Work to be completed: What is needed here is an exact copy of all the data.

== Segment start ==

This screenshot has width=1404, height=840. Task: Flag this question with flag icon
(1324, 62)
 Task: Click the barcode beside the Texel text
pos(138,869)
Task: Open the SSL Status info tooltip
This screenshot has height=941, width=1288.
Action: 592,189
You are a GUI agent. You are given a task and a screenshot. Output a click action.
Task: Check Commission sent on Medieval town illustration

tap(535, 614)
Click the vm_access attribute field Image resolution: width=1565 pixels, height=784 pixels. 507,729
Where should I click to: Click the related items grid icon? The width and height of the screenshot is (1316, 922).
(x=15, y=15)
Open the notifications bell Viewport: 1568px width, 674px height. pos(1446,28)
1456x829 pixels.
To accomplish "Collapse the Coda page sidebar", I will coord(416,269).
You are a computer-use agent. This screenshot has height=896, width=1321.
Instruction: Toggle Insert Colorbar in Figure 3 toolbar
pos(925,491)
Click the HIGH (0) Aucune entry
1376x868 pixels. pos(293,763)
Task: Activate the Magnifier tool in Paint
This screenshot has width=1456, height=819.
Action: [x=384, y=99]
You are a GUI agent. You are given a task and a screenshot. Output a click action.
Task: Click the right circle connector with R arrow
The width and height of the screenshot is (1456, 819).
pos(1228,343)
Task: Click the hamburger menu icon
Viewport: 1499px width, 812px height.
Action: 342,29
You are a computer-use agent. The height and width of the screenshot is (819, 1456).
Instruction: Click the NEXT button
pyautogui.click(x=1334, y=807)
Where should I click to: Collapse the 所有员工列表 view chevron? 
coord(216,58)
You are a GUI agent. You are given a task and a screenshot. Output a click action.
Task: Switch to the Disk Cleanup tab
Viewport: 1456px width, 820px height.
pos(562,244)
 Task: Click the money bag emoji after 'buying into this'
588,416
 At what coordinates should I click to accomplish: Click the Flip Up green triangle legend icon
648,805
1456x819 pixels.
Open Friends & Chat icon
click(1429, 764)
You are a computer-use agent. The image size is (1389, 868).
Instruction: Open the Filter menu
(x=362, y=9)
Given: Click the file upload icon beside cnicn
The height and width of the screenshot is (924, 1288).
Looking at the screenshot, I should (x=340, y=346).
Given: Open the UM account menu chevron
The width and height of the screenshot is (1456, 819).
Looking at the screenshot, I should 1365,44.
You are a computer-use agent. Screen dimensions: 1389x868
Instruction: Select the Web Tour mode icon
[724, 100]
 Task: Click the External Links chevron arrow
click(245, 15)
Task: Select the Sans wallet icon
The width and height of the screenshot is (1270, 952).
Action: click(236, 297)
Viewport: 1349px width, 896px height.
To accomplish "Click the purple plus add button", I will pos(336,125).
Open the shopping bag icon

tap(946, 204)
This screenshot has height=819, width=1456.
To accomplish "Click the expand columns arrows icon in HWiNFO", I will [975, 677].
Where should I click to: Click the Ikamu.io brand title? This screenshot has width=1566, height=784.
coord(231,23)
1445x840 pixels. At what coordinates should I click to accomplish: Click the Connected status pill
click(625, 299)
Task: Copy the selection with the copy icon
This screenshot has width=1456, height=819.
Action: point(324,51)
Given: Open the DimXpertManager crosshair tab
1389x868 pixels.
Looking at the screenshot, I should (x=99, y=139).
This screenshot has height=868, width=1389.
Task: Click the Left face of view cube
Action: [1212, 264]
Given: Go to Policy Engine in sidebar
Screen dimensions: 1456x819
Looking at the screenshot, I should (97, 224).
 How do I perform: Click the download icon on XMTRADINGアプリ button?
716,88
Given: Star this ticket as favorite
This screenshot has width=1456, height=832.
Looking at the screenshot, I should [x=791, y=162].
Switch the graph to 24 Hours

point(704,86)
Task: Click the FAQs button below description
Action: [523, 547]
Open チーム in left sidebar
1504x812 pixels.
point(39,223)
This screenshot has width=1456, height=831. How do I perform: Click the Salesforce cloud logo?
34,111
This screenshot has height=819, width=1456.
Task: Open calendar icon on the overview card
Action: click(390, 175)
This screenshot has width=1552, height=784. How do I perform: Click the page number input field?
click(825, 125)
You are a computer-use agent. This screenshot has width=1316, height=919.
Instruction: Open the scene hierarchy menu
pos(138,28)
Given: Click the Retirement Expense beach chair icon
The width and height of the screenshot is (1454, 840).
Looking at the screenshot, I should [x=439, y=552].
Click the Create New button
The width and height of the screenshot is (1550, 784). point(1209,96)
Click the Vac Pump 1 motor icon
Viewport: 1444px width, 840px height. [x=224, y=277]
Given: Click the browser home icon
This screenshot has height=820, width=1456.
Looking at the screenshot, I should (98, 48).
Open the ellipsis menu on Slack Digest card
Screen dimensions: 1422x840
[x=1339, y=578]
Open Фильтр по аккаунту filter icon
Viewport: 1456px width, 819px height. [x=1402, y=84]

== Segment end ==

Solved exercise:
This screenshot has width=1404, height=840. Task: Flag this question with flag icon
(1324, 62)
 Task: Click the barcode beside the Texel text
pos(138,869)
Task: Open the SSL Status info tooltip
This screenshot has height=941, width=1288.
Action: 592,189
You are a GUI agent. You are given a task and a screenshot. Output a click action.
Task: Check Commission sent on Medieval town illustration

tap(535, 614)
Click the vm_access attribute field Image resolution: width=1565 pixels, height=784 pixels. 507,729
Where should I click to: Click the related items grid icon? The width and height of the screenshot is (1316, 922).
(x=15, y=15)
Open the notifications bell Viewport: 1568px width, 674px height. pos(1446,28)
1456x829 pixels.
To accomplish "Collapse the Coda page sidebar", I will coord(416,269).
You are a computer-use agent. This screenshot has height=896, width=1321.
Instruction: Toggle Insert Colorbar in Figure 3 toolbar
pos(925,491)
Click the HIGH (0) Aucune entry
1376x868 pixels. pos(293,763)
Task: Activate the Magnifier tool in Paint
This screenshot has width=1456, height=819.
Action: [x=384, y=99]
You are a GUI agent. You are given a task and a screenshot. Output a click action.
Task: Click the right circle connector with R arrow
The width and height of the screenshot is (1456, 819).
pos(1228,343)
Task: Click the hamburger menu icon
Viewport: 1499px width, 812px height.
Action: 342,29
You are a computer-use agent. The height and width of the screenshot is (819, 1456).
Instruction: Click the NEXT button
pyautogui.click(x=1334, y=807)
Where should I click to: Collapse the 所有员工列表 view chevron? 
coord(216,58)
You are a GUI agent. You are given a task and a screenshot. Output a click action.
Task: Switch to the Disk Cleanup tab
Viewport: 1456px width, 820px height.
pos(562,244)
 Task: Click the money bag emoji after 'buying into this'
588,416
 At what coordinates should I click to accomplish: Click the Flip Up green triangle legend icon
648,805
1456x819 pixels.
Open Friends & Chat icon
click(1429, 764)
You are a computer-use agent. The image size is (1389, 868).
Instruction: Open the Filter menu
(x=362, y=9)
Given: Click the file upload icon beside cnicn
The height and width of the screenshot is (924, 1288).
Looking at the screenshot, I should (x=340, y=346).
Given: Open the UM account menu chevron
The width and height of the screenshot is (1456, 819).
Looking at the screenshot, I should 1365,44.
You are a computer-use agent. Screen dimensions: 1389x868
Instruction: Select the Web Tour mode icon
[724, 100]
 Task: Click the External Links chevron arrow
click(245, 15)
Task: Select the Sans wallet icon
The width and height of the screenshot is (1270, 952).
Action: click(236, 297)
Viewport: 1349px width, 896px height.
To accomplish "Click the purple plus add button", I will pos(336,125).
Open the shopping bag icon

tap(946, 204)
This screenshot has height=819, width=1456.
To accomplish "Click the expand columns arrows icon in HWiNFO", I will [975, 677].
Where should I click to: Click the Ikamu.io brand title? This screenshot has width=1566, height=784.
coord(231,23)
1445x840 pixels. At what coordinates should I click to accomplish: Click the Connected status pill
click(625, 299)
Task: Copy the selection with the copy icon
This screenshot has width=1456, height=819.
Action: point(324,51)
Given: Open the DimXpertManager crosshair tab
1389x868 pixels.
Looking at the screenshot, I should (x=99, y=139).
This screenshot has height=868, width=1389.
Task: Click the Left face of view cube
Action: [1212, 264]
Given: Go to Policy Engine in sidebar
Screen dimensions: 1456x819
Looking at the screenshot, I should (97, 224).
 How do I perform: Click the download icon on XMTRADINGアプリ button?
716,88
Given: Star this ticket as favorite
This screenshot has width=1456, height=832.
Looking at the screenshot, I should [x=791, y=162].
Switch the graph to 24 Hours

point(704,86)
Task: Click the FAQs button below description
Action: [523, 547]
Open チーム in left sidebar
1504x812 pixels.
point(39,223)
This screenshot has width=1456, height=831. How do I perform: Click the Salesforce cloud logo?
34,111
This screenshot has height=819, width=1456.
Task: Open calendar icon on the overview card
Action: click(390, 175)
This screenshot has width=1552, height=784. How do I perform: Click the page number input field?
click(825, 125)
You are a computer-use agent. This screenshot has width=1316, height=919.
Instruction: Open the scene hierarchy menu
pos(138,28)
Given: Click the Retirement Expense beach chair icon
The width and height of the screenshot is (1454, 840).
Looking at the screenshot, I should [x=439, y=552].
Click the Create New button
The width and height of the screenshot is (1550, 784). point(1209,96)
Click the Vac Pump 1 motor icon
Viewport: 1444px width, 840px height. [x=224, y=277]
Given: Click the browser home icon
This screenshot has height=820, width=1456.
Looking at the screenshot, I should (98, 48).
Open the ellipsis menu on Slack Digest card
Screen dimensions: 1422x840
[x=1339, y=578]
Open Фильтр по аккаунту filter icon
Viewport: 1456px width, 819px height. [x=1402, y=84]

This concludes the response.